It was nearly three o'clock before our work was done, and I was able to hurry down hill. I had noticed how distant the valley of Karanghu-tagh was where we were to finish the day's march, and the guides from Pislia had, with unwonted animation, dwelt on the badness of the track leading to it. After a comparatively easy descent of two miles we reached the line where the high plateau so far followed falls off towards the Yurung-kash Valley in a series of precipitous ravines. The one which the track follows at first looked exactly like the gorges I had seen in Astor leading down to the Indus. High rock-faces lined its sides, and the withering effects of atmospheric influences seemed here less marked than on the ranges passed northward. At an elevation of about 11,000 feet the path crossed a rocky neck eastwards, and then led down precipitously to the river flowing more than '3,000 feet below.

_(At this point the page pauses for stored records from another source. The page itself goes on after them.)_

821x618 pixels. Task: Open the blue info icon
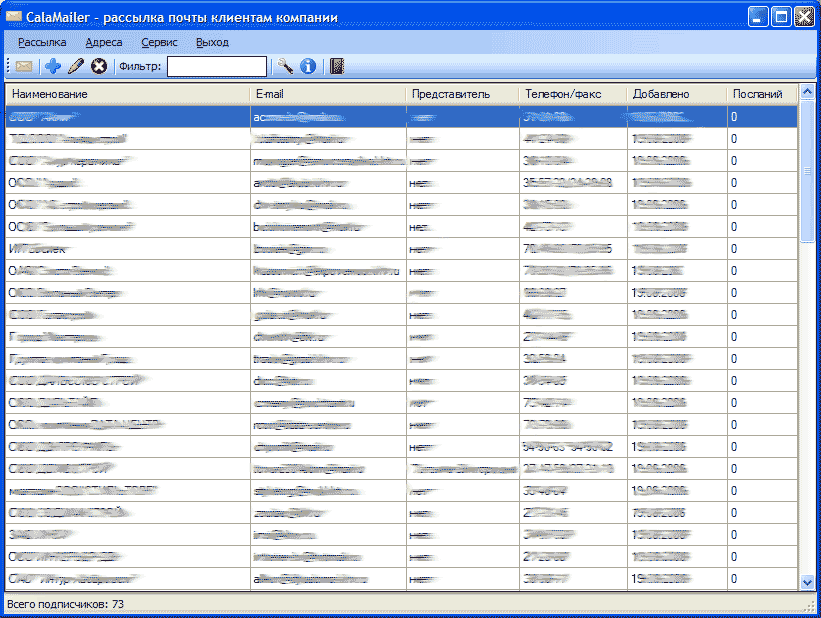coord(308,67)
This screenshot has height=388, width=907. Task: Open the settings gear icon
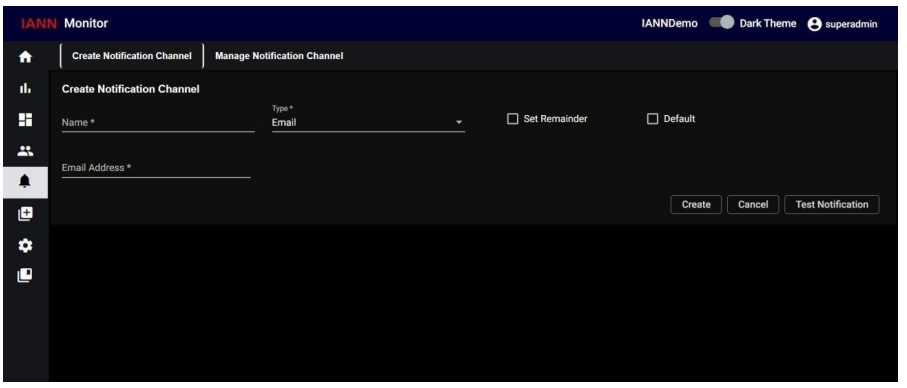25,245

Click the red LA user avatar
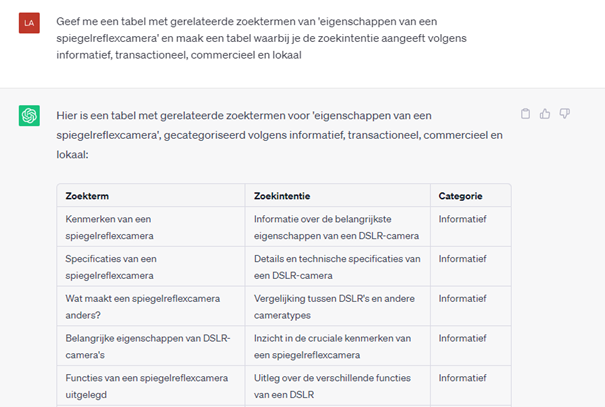(29, 22)
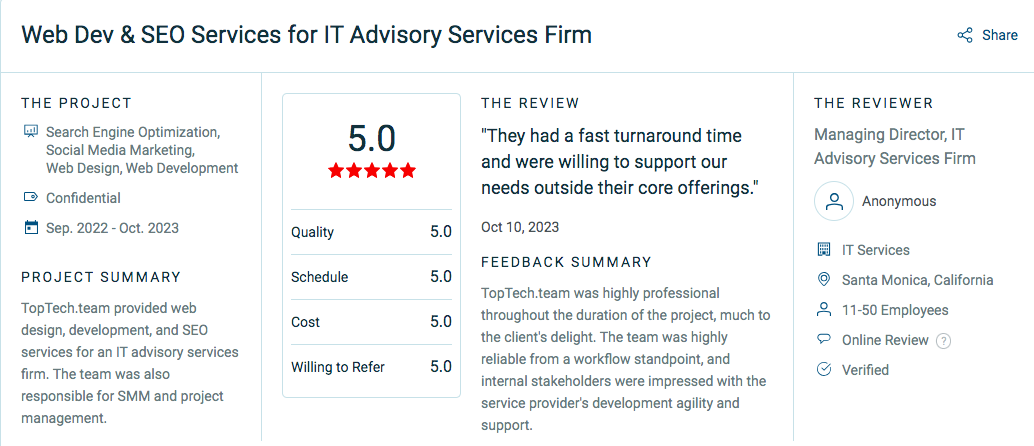This screenshot has width=1034, height=446.
Task: Click the Anonymous reviewer avatar icon
Action: coord(834,201)
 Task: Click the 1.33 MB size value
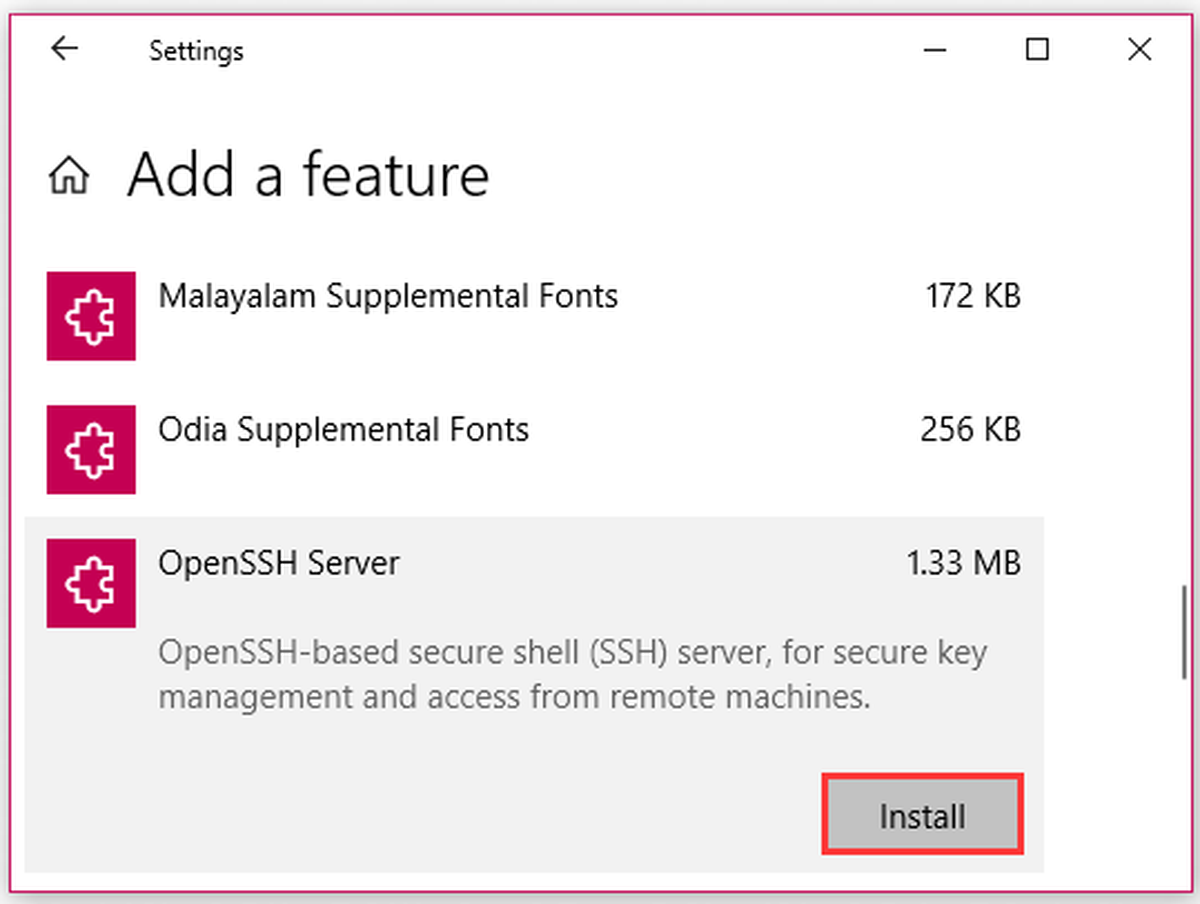[x=963, y=563]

It was just getting dark as we began this trying part of the descent, but even if it had been broad daylight it would have been impossible to ride. The angle at which the path zigzags down the precipitous cliff was so steep that the ponies could be dragged forward only with difficulty. The loose stones that cover the path increased the trouble, while the deep dust in which they are embedded at times almost smothered us. Never had I marched in such a dust-cloud as that which enveloped us until, after an hour and a half's scramble, the bottom of the valley was reached at the point where the Yurung-kash is joined by the Kash stream flowing out from the side valley of Karanghu-tagh.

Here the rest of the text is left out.